Sekali waktu, pergilah ke tempat baru sebagai pengelana, bukan wisatawan. Seperti kata Gilbert K Chesterton, pengelana melihat apa yang dilihatnya, sedangkan wisatawan melihat hanya apa yang ingin dilihatnya. Pengelana tidak sekadar menikmati keelokan yang terbentang di depannya. Ia merasakan dan belajar.
“Danau Kaolin? Ah ya, cakap tempat itu. Nanti kita sempatkan ke sana,†ujar Maridin, sopir sekaligus pemandu perjalanan yang membawa kami berkeliling Belitung. Logat Melayunya yang kental menegaskan ia orang asli Belitung. Lebih dari 50 tahun tinggal di tempat ini ia menjadi saksi perubahan wajah tanah kelahirannya, termasuk perubahan lingkungan yang sebentar lagi tampak di depan mata kami.
Mobil berbelok menuju semacam gang yang lebar. Terik membuat tanah di sekitarnya retak-retak karena kering. Jalanan yang kami susuri tak begitu mulus, tetapi hijaunya pemandangan kanan kiri pepohonan cukup menghibur. Tak lama kemudian, mata menangkap hamparan biru toska yang begitu cantik, yang disebut-sebut sebagai danau kaolin.
Air biru toska itu berada di cekungan besar dan kecil yang terbentuk dari hasil penambangan kaolin, bahan baku pembuatan keramik, bedak, dan pipa plastik. Tanah padat berwarna putih mutiara menjadi dinding-dindingnya. Menciptakan lanskap yang mengesankan. Langit biru yang berawan dan deretan pohon menambah cantiknya perpaduan warna Danau Kaolin.
Kolong, begitu orang Belitung biasa menyebut cekungan yang tersisa dari hasil pertambangan, yang sudah ditinggalkan dan terisi air menjadi atraksi baru bagi pelancong serta incaran para fotografer. Reaksi kimia air dengan mineral-mineral yang terkandung pada tanah bekas pertambanganlah yang membuat air berwarna biru toska.

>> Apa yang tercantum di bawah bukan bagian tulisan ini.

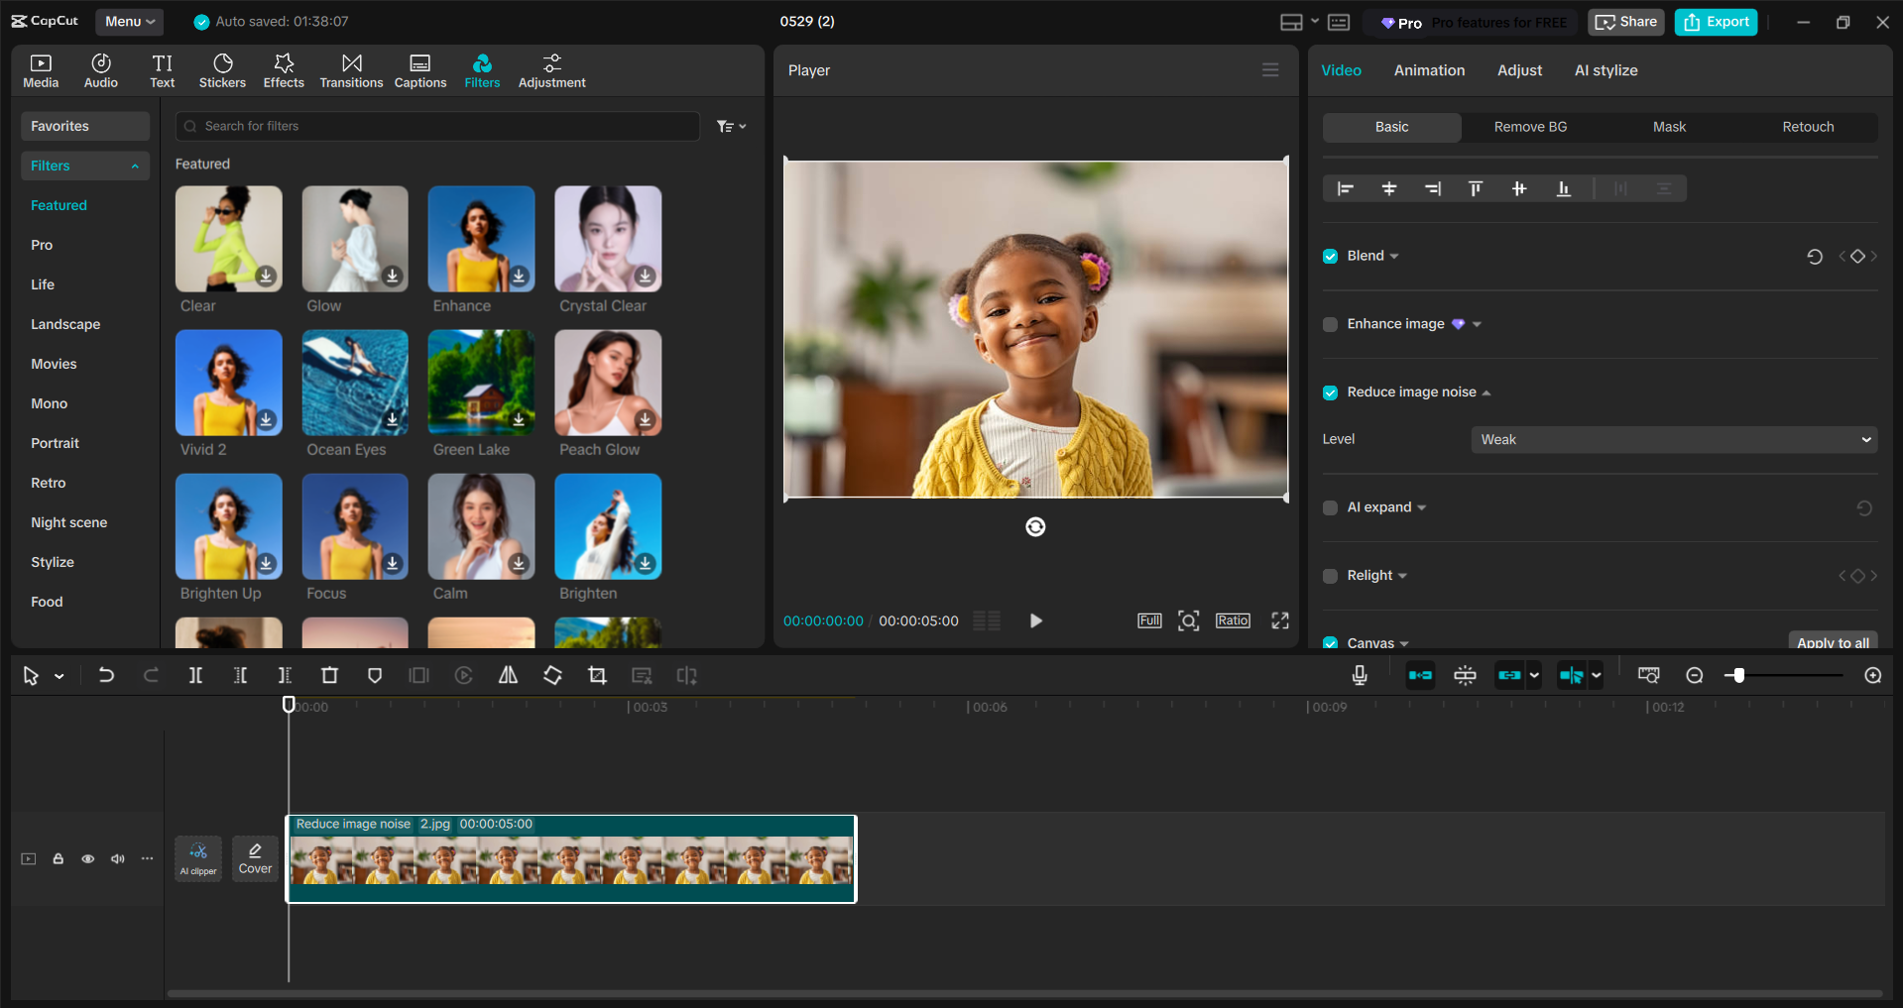This screenshot has height=1008, width=1903.
Task: Select the Peach Glow filter thumbnail
Action: (607, 383)
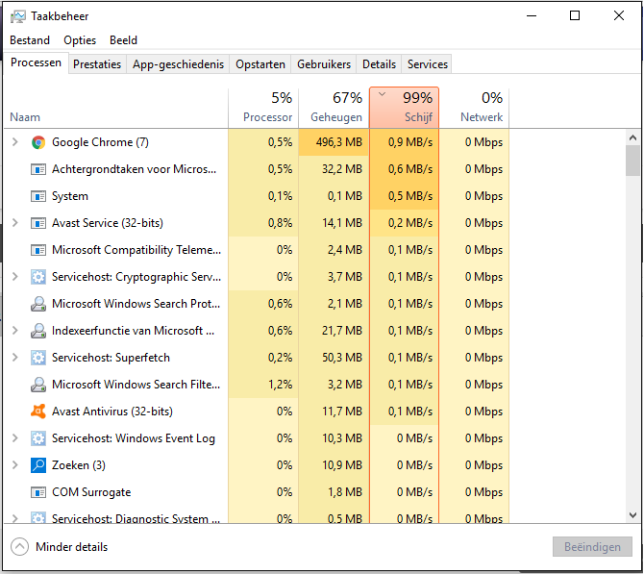Expand the Google Chrome process group
644x574 pixels.
tap(15, 142)
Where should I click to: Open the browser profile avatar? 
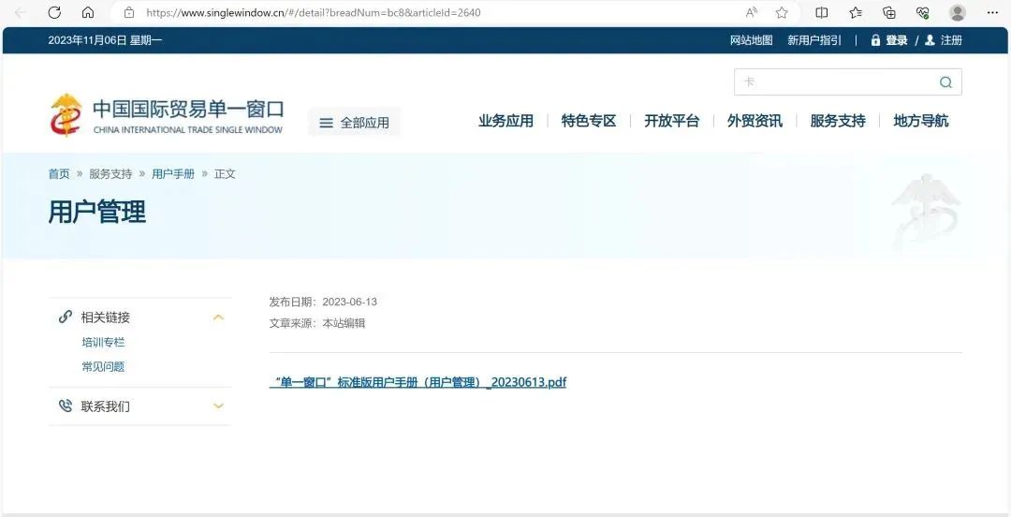click(x=957, y=13)
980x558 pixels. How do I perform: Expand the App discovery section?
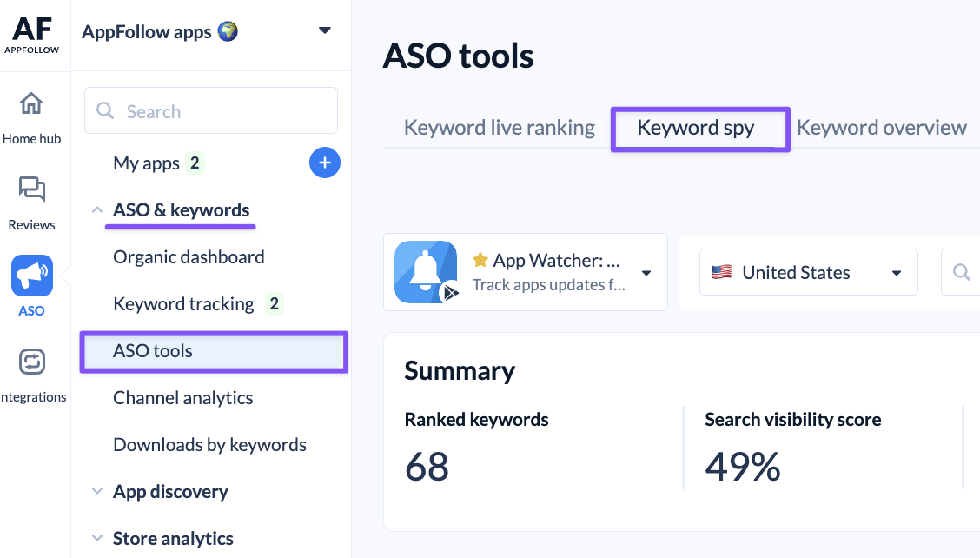(97, 492)
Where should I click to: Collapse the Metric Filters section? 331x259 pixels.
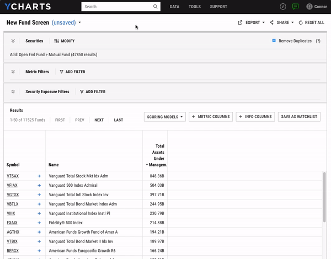13,72
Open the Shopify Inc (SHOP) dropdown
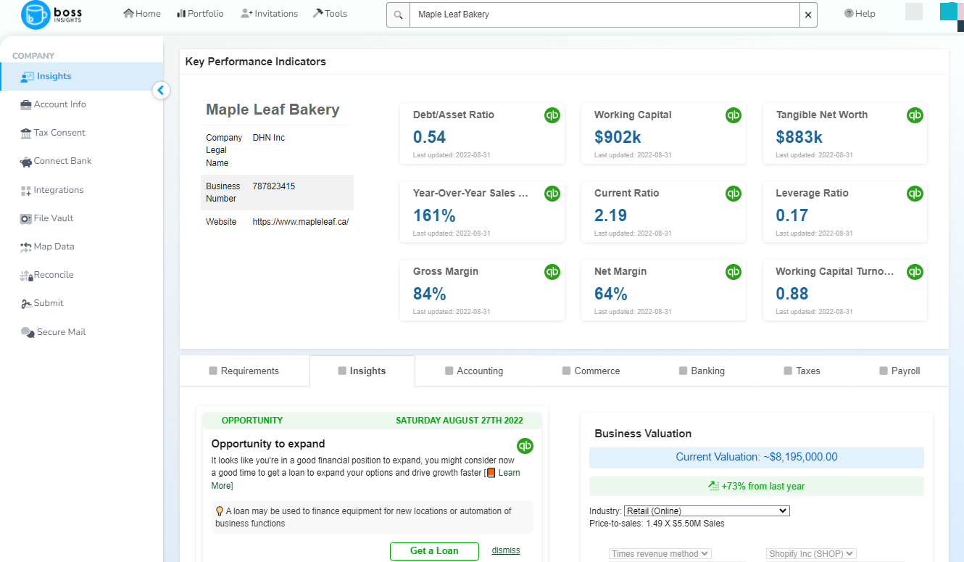The image size is (964, 562). (811, 553)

Belitung memang kaya mineral tambang. Hampir di seluruh isi perut bumi Belitung Timur terdapat kandungan kaolin, pasir kuarsa, tanah liat, pasir bangunan, dan timah. Tambang telah menghidupi Belitung selama puluhan, bahkan ratusan tahun.
Namun, kini era keemasan itu telah lewat. Banyak lokasi pertambangan yang sudah ditinggalkan begitu saja. Menyisakan cekungan-cekungan menganga yang bahkan tampak lebih jelas dari ketinggian, seperti dari atas pesawat.
Ironi keindahan
Bukan hanya cekungan, bekas pertambangan meninggalkan masalah lingkungan yang lebih besar di Bangka Belitung yang menawan. Dari sudut pandang yang lebih lebar, kita bisa melihat bahwa setidaknya 15 sungai di Kepulauan Bangka Belitung berstatus rusak karena tercemar limbah organik dan logam berat akibat aktivitas perkebunan sawit serta penambangan timah dan kaolin.

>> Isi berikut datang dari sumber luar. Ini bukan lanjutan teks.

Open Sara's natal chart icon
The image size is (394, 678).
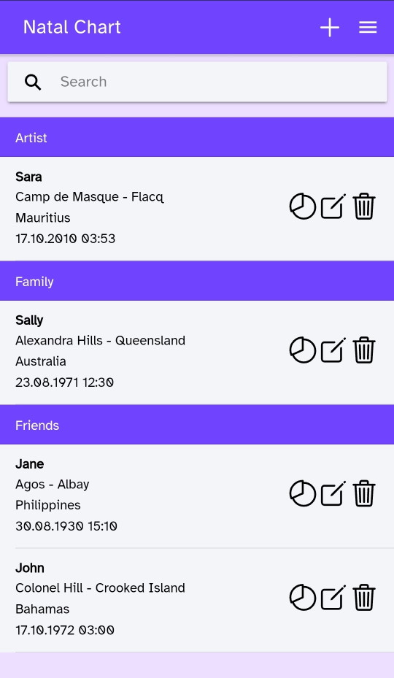click(302, 207)
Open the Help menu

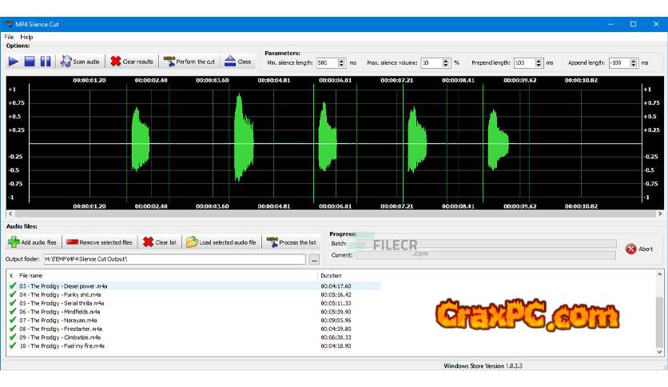coord(26,37)
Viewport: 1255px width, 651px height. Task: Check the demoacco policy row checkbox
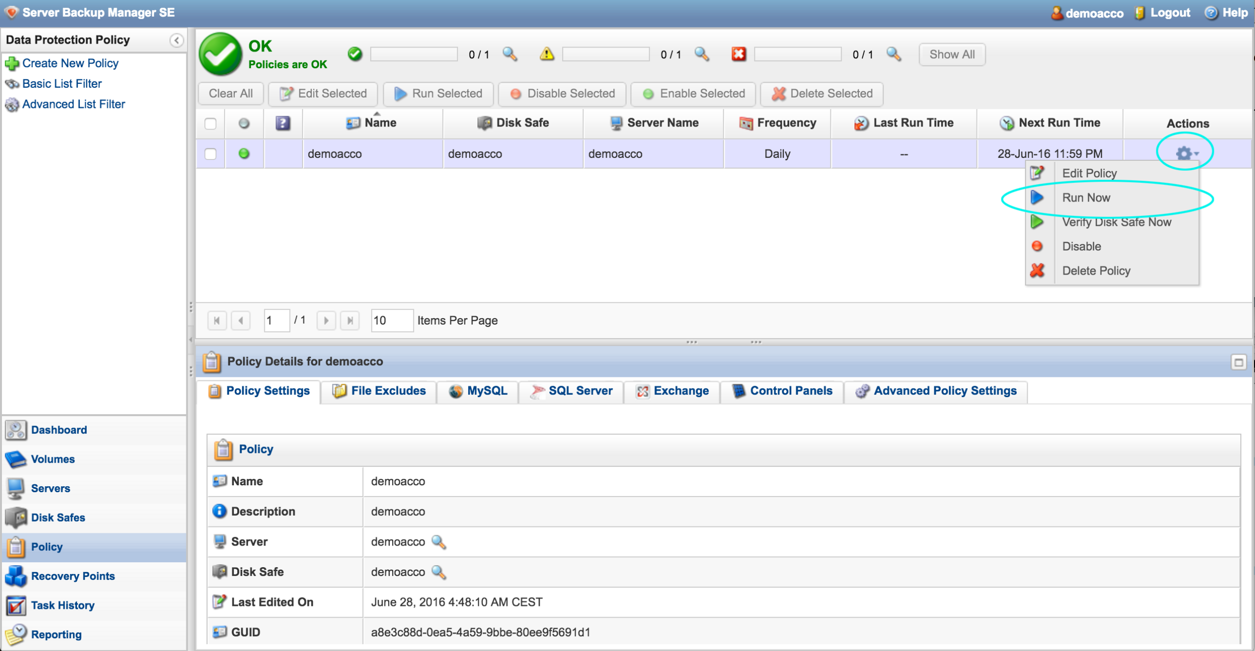210,154
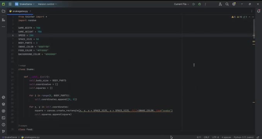The image size is (262, 139).
Task: Open Python Packages tool window icon
Action: point(3,104)
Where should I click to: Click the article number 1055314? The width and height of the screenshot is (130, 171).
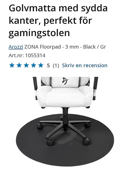pos(35,56)
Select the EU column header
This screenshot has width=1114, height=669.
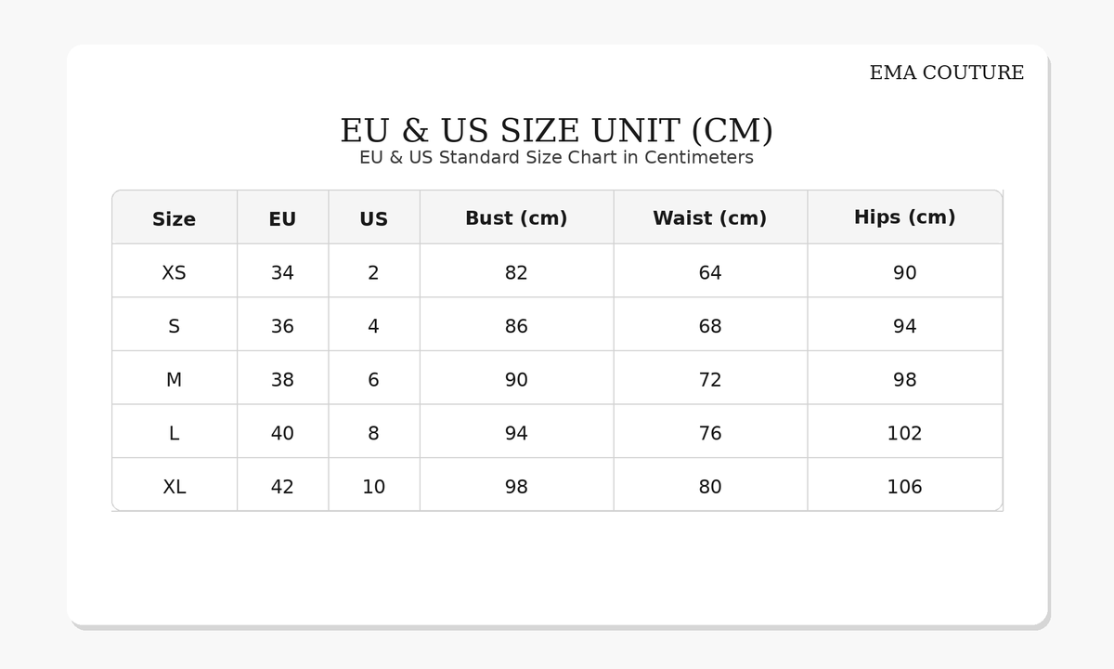point(282,219)
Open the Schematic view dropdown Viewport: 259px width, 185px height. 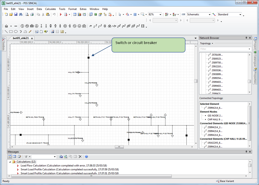[x=209, y=14]
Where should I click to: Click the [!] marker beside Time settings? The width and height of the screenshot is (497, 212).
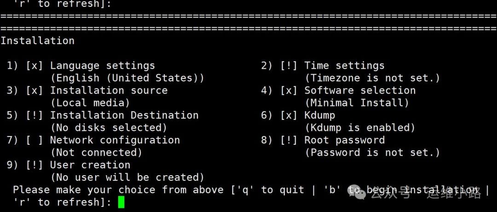pos(289,66)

Lahan-lahan yang rusak akibat kegiatan tambang memang seharusnya diolah kembali, revegetasi atau reklamasi dapat membantu menyelesaikan persoalan. Nyatanya, langkah itu belum sepenuhnya terealisasi. Ini juga mengakibatkan kawasan hutan makin tersisih.

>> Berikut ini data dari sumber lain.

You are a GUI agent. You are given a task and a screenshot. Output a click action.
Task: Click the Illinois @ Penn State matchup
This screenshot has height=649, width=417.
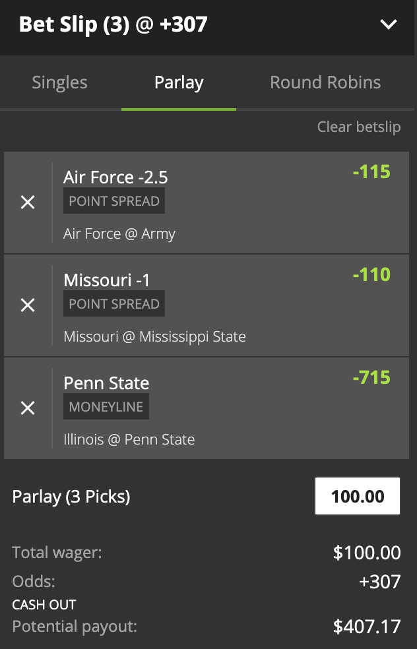point(129,439)
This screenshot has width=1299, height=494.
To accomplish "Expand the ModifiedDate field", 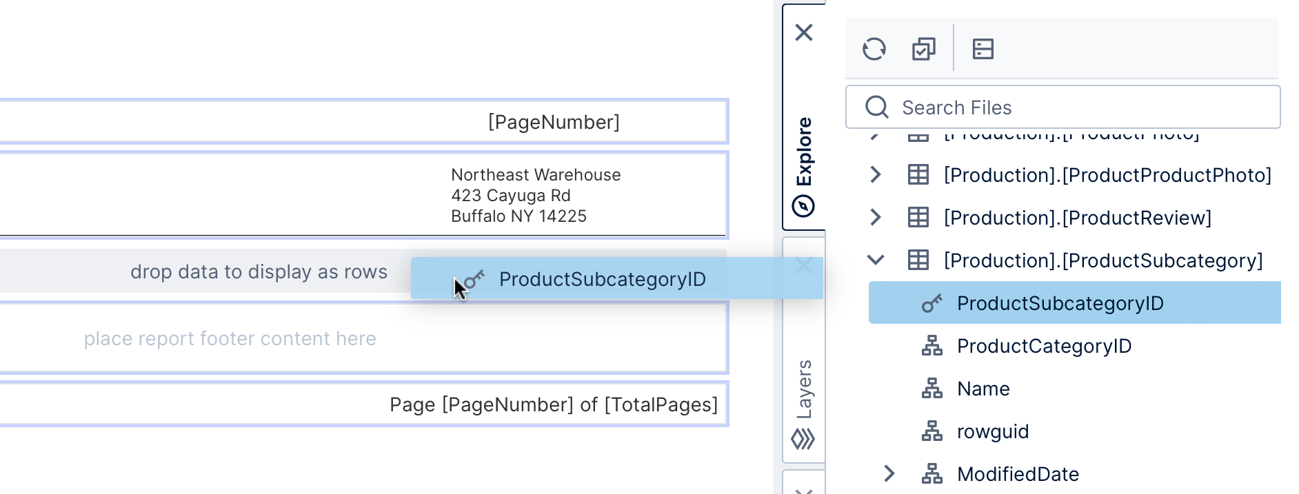I will pyautogui.click(x=889, y=474).
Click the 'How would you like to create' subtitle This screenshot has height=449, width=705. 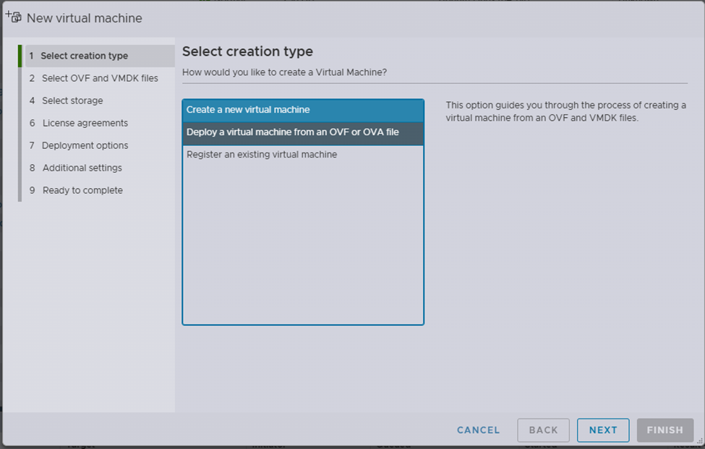tap(284, 72)
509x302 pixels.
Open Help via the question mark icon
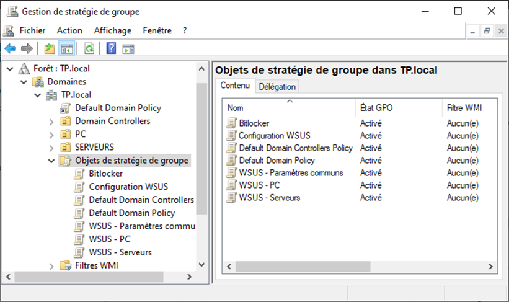tap(111, 49)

Berdasarkan citra satelit pada 2004 saja, diketahui bahwa sekitar 378 hektare dari 657 hektare kawasan hutan di Bangka Belitung tergolong lahan kritis. Dari jumlah itu, kawasan hutan yang bervegetasi tinggal 17 persen dari luas daratan Bangka Belitung. Idealnya, area hutan yang bervegetasi mencapai 30 persen.
Hubungan manusia dan alam semestinya laras. Alam telah menyediakan diri untuk menghidupi manusia. Selayaknya kita mengembalikan apa yang sudah diberikan alam dengan merawatnya. [/NOV]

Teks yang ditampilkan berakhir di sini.